Real estate prices are falling more sharply than in years


Lerato Khumalo

Even in big cities, real estate prices have fallen for the first time in a long time. Experts expect the trend to continue.

The rise in interest rates and high inflation have brought an abrupt end to the long real estate boom in Germany. In the final quarter of 2022, apartments and single- and two-family houses became cheaper than they have been for 16 years, the Federal Statistical Office announced on Friday in Wiesbaden. Experts expect the price decline to continue this year.

According to the Federal Office, residential real estate prices fell by an average of 3.6 percent in the fourth quarter compared to the same quarter last year. It was the first price drop within a year since the end of 2010. Prices last fell more sharply in the first quarter of 2007, at minus 3.8 percent compared to the first quarter of 2006, the statisticians wrote. “The main reason for the decline in purchase prices is likely to be a drop in demand as a result of increased financing costs and persistently high inflation.” Compared to the third quarter of 2022, the price drop at the end of the year was even more significant at minus 5.0 percent – that was more than experts expected.

In both cities and rural areas, prices fell for the most part in the final quarter of 2022. Single- and two-family houses became cheaper than condominiums. Prices for single- and two-family houses in independent cities fell by 5.9 percent compared to the same quarter last year, while prices for condominiums fell by 1.0 percent. In sparsely populated rural areas, houses were 5.5 percent cheaper, while condominiums were slightly more expensive.

Even in the seven sought-after metropolises – Berlin, Hamburg, Munich, Cologne, Frankfurt, Stuttgart and Düsseldorf – prices fell on average: 2.9 percent less had to be paid for single- and two-family houses, and 1.6 percent less for apartments than a year ago.

The figures clearly show the turnaround in the housing market after the long real estate boom since 2010 had driven prices ever higher. In 2022 as a whole, residential properties rose by 5.3 percent compared to the previous year due to the increases in the first three quarters. In 2021, however, the increase was more than twice as large at 11.5 percent.

The reason for the end of the boom is the key interest rate increases by the major central banks in the fight against high inflation, which also have an impact on building interest rates. For example, interest rates on loans with a ten-year interest rate fixation have quadrupled from just under one percent to almost four percent within just over a year. This means that the monthly rates for interest and repayment are hundreds of euros higher than before. Buying property is therefore no longer affordable for many people. In any case, many people are short of money due to inflation, and banks are examining financing more critically. Real estate agents report far fewer inquiries for properties than before.

The rise in interest rates has also led to a collapse in the construction financing business. According to the Bundesbank, new business including extensions in January was 12.7 billion euros – almost half less than in the same month last year. “Investors’ interest in real estate investments has fallen, while owner-occupiers’ financial feasibility has fallen,” said Michael Neumann, head of the credit broker Dr. Klein, recently.

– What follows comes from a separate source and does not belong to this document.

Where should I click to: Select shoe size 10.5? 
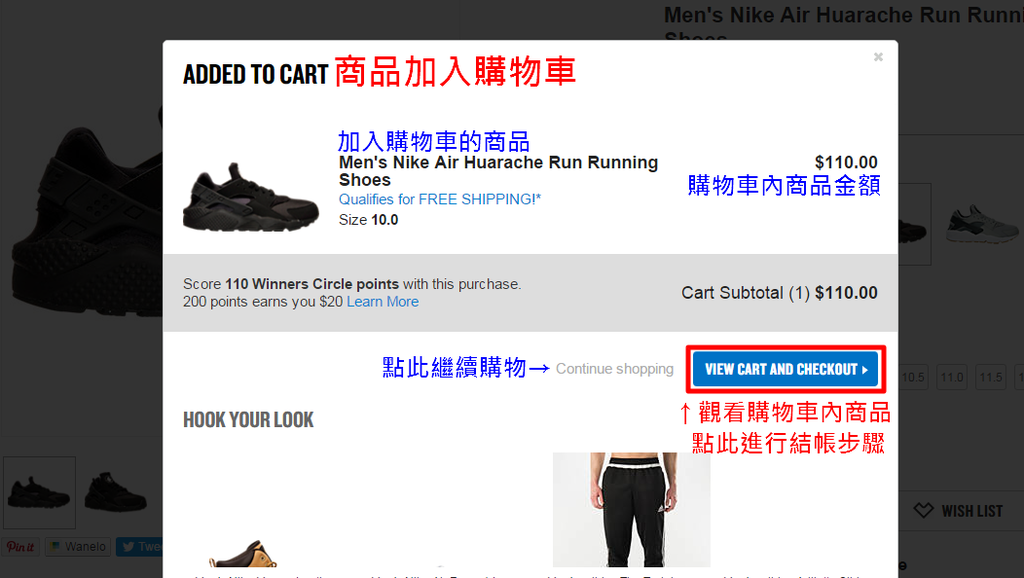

According to experts, the trend of falling real estate prices is likely to continue. The German Institute for Economic Research believes a decline of up to ten percent is possible this year, while DZ Bank expects discounts of four to six percent. It is undisputed that the real estate market has recently been overheated. At the end of 2022, real estate prices in cities were 20 to 45 percent above the justified level, as calculated by the Bundesbank.

However, experts doubt that Germany is about to burst a real estate bubble. The housing market is considered robust, even in economic crises, because real estate is often financed conservatively and over the long term. Even if prices were to fall by a total of 15 percent over a longer period, the market would be at the level it was at the beginning of 2020, said Jens Tolckmitt, General Manager of the Association of German Pfandbrief Banks (vdp), recently.